November 11, 2022
Globally, the pandemic drove working parents and caregivers out of the workforce. This burden fell disproportionately on women, and moreover, BIPOC women experienced greater unemployment than White women. In the U.S., when many schools started virtually in 2020, 80% of the 1.1 million people who exited the workforce were women.1 Overall, women lost nearly 2 million net jobs and men lost nearly 1.6 million since the start of the pandemic.2
Many countries share a similar struggle. During the pandemic, more than 6.5 million women in Brazil exited the workforce, reducing their participation rate from 53% to 48%, the lowest it’s been in over 10 years.3 In Italy, COVID-19 resulted in a she-cession, with women’s employment rate decreasing from 56.5% in years prior to the pandemic to a record low of 47.5% during the second quarter in 2020.4 And while South Korea has been widely applauded for its success in navigating the COVID-19 crisis, women accounted for 60% of the 1.8% increase in unemployment, and over half the women in South Korea reported an increase in family responsibilities.5
Employers can play a key role in retaining and supporting the well-being of employees with parenting and caregiving responsibilities—and bringing those who left the workforce back—by offering needed, inclusive benefits that support the diverse experiences of employees and their families. Recent results from Ovia Health’s The Future of Family Friendly Benefits survey shed light on the value of investing in family-friendly benefits and the employee experience.

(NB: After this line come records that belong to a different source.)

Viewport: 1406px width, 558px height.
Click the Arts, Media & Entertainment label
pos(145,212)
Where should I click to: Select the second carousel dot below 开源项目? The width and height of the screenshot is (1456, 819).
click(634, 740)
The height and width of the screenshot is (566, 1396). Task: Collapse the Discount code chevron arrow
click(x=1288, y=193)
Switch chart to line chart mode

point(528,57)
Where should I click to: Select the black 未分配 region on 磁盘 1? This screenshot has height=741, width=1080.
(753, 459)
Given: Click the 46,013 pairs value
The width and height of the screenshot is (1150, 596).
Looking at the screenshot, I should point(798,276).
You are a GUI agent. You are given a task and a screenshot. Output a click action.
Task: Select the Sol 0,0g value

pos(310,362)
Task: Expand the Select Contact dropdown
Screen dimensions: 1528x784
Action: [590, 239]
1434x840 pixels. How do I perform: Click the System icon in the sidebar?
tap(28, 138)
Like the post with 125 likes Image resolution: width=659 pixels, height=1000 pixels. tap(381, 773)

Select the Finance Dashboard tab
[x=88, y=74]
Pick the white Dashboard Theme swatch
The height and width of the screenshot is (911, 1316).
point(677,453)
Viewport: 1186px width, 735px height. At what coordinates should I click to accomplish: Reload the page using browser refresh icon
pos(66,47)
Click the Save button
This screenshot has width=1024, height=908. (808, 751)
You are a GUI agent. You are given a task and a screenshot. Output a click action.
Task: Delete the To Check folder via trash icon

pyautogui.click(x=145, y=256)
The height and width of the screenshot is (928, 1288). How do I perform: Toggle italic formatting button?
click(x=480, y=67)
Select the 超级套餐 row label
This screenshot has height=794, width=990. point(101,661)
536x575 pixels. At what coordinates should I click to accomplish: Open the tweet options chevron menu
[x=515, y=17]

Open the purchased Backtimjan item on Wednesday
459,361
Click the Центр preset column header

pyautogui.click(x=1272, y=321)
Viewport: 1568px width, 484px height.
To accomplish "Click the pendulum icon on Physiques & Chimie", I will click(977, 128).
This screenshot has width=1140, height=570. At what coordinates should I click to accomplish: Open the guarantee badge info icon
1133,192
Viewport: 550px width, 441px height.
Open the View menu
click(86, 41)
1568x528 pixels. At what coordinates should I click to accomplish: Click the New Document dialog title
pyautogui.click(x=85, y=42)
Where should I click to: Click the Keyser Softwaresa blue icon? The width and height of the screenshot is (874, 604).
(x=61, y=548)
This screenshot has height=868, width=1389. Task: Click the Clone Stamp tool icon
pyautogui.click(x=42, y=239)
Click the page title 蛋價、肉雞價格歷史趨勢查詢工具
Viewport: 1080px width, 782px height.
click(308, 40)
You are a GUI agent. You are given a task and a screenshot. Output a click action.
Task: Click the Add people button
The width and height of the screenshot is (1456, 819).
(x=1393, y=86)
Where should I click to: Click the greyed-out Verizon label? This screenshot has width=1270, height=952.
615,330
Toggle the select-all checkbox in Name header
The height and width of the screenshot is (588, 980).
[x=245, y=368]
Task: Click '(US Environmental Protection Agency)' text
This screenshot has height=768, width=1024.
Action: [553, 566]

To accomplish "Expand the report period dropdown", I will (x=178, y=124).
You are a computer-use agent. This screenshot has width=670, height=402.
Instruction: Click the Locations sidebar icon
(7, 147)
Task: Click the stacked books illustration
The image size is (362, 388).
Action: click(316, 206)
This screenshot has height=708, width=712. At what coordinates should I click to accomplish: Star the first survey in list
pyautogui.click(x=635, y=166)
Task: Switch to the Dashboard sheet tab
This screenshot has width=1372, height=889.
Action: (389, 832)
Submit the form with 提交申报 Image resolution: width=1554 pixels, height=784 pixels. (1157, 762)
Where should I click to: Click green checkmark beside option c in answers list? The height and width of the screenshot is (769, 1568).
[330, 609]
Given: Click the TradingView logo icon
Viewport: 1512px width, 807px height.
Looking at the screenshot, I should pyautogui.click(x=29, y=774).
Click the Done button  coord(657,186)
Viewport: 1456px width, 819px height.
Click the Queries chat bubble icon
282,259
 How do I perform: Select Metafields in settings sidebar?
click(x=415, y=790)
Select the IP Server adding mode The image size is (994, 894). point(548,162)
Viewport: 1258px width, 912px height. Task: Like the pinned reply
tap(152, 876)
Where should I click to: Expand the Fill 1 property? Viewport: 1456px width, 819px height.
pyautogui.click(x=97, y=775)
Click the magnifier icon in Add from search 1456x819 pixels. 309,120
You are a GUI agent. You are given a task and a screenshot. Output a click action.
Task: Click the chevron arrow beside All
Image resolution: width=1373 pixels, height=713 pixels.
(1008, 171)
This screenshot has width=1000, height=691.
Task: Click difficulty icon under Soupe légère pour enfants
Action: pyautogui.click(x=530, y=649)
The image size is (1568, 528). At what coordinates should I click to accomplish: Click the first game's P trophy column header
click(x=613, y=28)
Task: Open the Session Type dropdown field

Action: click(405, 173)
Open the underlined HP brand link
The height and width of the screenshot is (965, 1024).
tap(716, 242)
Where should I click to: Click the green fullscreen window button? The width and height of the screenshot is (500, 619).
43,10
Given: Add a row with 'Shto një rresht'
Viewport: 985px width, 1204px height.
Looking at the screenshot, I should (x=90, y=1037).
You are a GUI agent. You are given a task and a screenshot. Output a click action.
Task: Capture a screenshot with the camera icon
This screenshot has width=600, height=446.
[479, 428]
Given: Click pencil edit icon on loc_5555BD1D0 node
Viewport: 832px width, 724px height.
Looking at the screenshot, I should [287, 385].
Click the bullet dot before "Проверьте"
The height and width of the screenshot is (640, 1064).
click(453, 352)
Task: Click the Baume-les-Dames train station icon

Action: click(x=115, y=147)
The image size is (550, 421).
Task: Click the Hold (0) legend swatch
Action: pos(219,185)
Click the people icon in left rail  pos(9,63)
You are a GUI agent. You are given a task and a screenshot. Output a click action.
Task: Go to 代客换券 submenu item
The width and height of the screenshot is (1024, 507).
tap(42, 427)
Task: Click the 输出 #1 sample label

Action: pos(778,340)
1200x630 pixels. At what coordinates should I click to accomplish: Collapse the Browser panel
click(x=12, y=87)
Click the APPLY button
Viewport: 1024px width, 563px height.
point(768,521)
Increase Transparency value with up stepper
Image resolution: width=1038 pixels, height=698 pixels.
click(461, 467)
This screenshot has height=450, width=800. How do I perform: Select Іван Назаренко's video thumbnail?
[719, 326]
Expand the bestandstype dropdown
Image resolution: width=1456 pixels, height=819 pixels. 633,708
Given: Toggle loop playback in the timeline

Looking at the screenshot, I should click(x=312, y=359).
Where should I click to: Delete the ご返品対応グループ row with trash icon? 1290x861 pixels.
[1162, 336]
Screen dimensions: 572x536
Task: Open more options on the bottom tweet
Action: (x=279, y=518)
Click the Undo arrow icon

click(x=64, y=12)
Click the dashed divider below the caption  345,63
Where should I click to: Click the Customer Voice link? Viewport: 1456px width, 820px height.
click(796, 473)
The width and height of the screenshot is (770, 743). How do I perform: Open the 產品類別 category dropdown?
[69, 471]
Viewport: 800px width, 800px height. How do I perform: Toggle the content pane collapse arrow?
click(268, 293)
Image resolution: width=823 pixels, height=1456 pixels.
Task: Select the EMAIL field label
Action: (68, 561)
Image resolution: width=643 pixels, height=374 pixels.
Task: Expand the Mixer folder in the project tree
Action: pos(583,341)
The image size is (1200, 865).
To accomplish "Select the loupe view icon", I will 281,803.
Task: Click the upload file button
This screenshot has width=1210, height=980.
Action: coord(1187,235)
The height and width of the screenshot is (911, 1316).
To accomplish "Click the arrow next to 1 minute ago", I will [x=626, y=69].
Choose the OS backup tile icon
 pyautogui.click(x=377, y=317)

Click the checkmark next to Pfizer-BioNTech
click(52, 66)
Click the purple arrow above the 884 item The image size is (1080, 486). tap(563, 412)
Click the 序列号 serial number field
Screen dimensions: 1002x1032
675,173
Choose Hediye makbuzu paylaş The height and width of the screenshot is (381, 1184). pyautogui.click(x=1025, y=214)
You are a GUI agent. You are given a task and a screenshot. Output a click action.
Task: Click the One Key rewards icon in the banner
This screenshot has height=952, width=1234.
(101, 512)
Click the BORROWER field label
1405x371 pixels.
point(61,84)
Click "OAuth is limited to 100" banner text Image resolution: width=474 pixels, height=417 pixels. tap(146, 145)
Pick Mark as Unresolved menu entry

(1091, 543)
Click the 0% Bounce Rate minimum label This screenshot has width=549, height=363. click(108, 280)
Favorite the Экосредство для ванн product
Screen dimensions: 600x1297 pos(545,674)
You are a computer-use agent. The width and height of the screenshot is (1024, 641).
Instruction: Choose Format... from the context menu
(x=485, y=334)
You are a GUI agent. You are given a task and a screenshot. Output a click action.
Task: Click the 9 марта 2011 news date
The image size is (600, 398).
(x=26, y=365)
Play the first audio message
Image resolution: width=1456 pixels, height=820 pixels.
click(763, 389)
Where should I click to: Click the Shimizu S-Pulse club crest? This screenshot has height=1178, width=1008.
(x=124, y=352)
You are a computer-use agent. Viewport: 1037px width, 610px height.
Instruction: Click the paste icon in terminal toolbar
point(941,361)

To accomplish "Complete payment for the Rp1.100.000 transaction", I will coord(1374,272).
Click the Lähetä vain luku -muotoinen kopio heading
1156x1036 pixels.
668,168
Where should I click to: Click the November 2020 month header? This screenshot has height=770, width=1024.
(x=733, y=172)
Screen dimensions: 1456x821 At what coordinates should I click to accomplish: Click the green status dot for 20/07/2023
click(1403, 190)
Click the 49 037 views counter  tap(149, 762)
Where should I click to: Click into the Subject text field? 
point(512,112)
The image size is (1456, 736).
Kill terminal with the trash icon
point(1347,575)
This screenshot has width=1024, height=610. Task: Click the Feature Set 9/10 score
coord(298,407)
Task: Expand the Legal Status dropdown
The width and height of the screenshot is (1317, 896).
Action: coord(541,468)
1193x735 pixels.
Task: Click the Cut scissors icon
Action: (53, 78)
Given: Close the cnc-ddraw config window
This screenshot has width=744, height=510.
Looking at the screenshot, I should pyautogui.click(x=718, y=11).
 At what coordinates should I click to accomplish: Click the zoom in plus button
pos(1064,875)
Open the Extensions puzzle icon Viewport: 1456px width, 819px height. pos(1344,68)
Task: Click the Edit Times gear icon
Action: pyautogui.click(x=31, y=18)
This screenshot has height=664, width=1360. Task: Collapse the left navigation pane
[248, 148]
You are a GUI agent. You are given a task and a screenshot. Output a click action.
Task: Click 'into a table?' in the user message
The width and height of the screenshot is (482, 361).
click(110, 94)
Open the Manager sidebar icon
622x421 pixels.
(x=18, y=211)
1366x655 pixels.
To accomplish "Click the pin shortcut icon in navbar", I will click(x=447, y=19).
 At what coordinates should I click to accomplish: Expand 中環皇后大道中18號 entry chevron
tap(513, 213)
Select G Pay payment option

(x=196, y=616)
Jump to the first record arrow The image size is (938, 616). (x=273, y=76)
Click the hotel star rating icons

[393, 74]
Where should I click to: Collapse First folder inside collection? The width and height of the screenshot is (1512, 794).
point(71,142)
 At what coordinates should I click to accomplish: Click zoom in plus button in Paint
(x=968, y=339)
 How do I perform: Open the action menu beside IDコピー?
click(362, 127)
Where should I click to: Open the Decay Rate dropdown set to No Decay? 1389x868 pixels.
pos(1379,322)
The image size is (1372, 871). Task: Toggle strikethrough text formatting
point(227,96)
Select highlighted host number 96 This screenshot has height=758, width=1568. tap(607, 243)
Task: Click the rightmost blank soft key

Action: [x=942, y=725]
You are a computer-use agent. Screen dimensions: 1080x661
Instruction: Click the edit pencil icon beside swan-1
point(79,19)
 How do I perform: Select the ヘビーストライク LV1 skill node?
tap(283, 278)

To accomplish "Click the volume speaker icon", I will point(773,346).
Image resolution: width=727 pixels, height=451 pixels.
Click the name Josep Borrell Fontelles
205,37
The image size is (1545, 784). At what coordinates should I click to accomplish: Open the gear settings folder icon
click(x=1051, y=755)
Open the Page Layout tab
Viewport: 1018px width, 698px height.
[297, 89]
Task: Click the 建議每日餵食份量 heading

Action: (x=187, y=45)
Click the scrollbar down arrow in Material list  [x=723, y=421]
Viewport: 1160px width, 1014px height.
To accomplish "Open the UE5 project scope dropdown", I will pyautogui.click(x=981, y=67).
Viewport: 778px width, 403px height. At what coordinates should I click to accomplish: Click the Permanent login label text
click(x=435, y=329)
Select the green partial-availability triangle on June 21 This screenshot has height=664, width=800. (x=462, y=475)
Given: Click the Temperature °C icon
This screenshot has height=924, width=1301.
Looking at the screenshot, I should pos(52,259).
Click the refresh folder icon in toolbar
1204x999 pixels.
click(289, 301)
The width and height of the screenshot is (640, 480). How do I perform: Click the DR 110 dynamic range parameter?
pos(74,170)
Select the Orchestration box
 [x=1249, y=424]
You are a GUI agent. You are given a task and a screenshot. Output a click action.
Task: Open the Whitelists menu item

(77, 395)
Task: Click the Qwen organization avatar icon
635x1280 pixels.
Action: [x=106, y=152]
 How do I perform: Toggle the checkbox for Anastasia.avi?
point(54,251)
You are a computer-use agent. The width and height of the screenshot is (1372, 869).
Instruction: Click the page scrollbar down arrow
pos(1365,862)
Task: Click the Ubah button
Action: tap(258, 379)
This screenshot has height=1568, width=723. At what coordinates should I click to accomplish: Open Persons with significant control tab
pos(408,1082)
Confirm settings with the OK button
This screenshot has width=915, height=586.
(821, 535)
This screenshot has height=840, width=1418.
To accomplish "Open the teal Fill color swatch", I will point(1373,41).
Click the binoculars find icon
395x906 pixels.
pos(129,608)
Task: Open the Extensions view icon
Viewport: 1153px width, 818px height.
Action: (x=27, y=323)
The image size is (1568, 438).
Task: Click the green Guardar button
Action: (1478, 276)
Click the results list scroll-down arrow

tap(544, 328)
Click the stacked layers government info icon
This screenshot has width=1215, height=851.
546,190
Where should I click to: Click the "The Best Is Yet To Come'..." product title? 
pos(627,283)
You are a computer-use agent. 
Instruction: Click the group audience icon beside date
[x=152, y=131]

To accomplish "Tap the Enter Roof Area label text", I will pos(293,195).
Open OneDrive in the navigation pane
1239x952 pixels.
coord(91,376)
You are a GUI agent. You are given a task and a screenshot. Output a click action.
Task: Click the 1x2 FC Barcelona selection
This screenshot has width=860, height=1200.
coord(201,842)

Being Family-Friendly Matters
Seventy-seven percent of employees say it’s very important that their employer is family-friendly, but only 58% believe their company is a good place to work for new parents and during pregnancy (theirs or their partner’s) only 53% felt supported by their employer.
More Can Be Done to Keep Parents and Caregivers
Forty-four percent of employees who left felt their employers could have done things differently to keep them. Moreover, one third of all U.S. employees have left a job during their career to manage an unmet caregiving responsibility, and 72% say they wish their employer offered more flexibility.6,7
Parents Will Leave for Better Benefits
Fifty-seven percent of parents said they would leave their current employer if a similar employer with better family benefits offered them a similar job at a similar salary. Only 35% of new parents who returned to their employers after parental leave indicated that it was because they loved their job/working for their employer.
A Culturally Conscious Lens
Cultural attitudes toward health and health care services often inform how and when individuals interact with the health care delivery system. Evaluating your family benefit strategy with an eye toward cultural consciousness and providing culturally relevant benefit offerings can increase engagement and improve overall health outcomes. Alarmingly, many respondents to Ovia Health’s The Future of Family Friendly Benefits survey were unaware of inclusive benefit efforts. Thirty-one percent were unsure if their employer had Diversity, Equity and Inclusion (DEI) programming, and more specifically, 41% were unsure about LGBTQ+ programming. Also, two-thirds of BIPOC respondents said having tailored programs to improve health for diverse populations would be helpful.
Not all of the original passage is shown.